### YOUR TASK
Look in the data below for the line that contains "You are a computer-use agent. The". Copy that line and the remaining lines exactly.

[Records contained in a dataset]
++++

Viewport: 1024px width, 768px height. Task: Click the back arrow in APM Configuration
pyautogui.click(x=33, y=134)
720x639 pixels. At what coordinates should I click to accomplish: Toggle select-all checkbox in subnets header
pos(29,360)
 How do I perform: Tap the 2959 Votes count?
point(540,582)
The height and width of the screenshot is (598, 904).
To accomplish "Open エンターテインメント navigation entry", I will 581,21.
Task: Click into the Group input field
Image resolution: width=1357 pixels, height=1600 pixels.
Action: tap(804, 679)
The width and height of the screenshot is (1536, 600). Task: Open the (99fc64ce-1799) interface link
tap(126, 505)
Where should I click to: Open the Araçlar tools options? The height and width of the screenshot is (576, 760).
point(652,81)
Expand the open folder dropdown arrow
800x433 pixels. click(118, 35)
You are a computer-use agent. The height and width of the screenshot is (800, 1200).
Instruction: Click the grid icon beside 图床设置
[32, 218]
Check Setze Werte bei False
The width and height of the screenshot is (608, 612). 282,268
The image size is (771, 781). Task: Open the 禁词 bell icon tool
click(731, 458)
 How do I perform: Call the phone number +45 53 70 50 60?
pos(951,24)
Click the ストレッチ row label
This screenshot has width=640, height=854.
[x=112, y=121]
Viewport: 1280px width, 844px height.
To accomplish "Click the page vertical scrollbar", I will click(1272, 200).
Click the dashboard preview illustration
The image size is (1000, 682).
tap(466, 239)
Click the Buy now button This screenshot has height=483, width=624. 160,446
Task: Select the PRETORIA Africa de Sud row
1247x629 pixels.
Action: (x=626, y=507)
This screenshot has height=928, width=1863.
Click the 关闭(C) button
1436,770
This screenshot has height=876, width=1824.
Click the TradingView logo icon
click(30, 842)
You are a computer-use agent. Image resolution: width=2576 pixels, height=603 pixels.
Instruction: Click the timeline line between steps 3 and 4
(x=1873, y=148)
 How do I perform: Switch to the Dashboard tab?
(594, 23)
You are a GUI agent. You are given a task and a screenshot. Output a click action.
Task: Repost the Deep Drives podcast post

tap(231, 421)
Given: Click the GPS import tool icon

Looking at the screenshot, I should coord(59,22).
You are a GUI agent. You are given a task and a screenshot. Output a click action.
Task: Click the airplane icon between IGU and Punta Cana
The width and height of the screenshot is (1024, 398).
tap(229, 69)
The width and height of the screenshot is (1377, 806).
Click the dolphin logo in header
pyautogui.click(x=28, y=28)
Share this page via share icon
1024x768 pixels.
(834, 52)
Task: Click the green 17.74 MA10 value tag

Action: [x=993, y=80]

++++

### RESULT
You are a computer-use agent. The height and width of the screenshot is (800, 1200).
Instruction: Click the grid icon beside 图床设置
[32, 218]
Check Setze Werte bei False
The width and height of the screenshot is (608, 612). 282,268
The image size is (771, 781). Task: Open the 禁词 bell icon tool
click(731, 458)
 How do I perform: Call the phone number +45 53 70 50 60?
pos(951,24)
Click the ストレッチ row label
This screenshot has width=640, height=854.
[x=112, y=121]
Viewport: 1280px width, 844px height.
To accomplish "Click the page vertical scrollbar", I will click(1272, 200).
Click the dashboard preview illustration
The image size is (1000, 682).
tap(466, 239)
Click the Buy now button This screenshot has height=483, width=624. 160,446
Task: Select the PRETORIA Africa de Sud row
1247x629 pixels.
Action: (x=626, y=507)
This screenshot has height=928, width=1863.
Click the 关闭(C) button
1436,770
This screenshot has height=876, width=1824.
Click the TradingView logo icon
click(30, 842)
You are a computer-use agent. Image resolution: width=2576 pixels, height=603 pixels.
Instruction: Click the timeline line between steps 3 and 4
(x=1873, y=148)
 How do I perform: Switch to the Dashboard tab?
(594, 23)
You are a GUI agent. You are given a task and a screenshot. Output a click action.
Task: Repost the Deep Drives podcast post

tap(231, 421)
Given: Click the GPS import tool icon

Looking at the screenshot, I should coord(59,22).
You are a GUI agent. You are given a task and a screenshot. Output a click action.
Task: Click the airplane icon between IGU and Punta Cana
The width and height of the screenshot is (1024, 398).
tap(229, 69)
The width and height of the screenshot is (1377, 806).
Click the dolphin logo in header
pyautogui.click(x=28, y=28)
Share this page via share icon
1024x768 pixels.
(834, 52)
Task: Click the green 17.74 MA10 value tag

Action: [x=993, y=80]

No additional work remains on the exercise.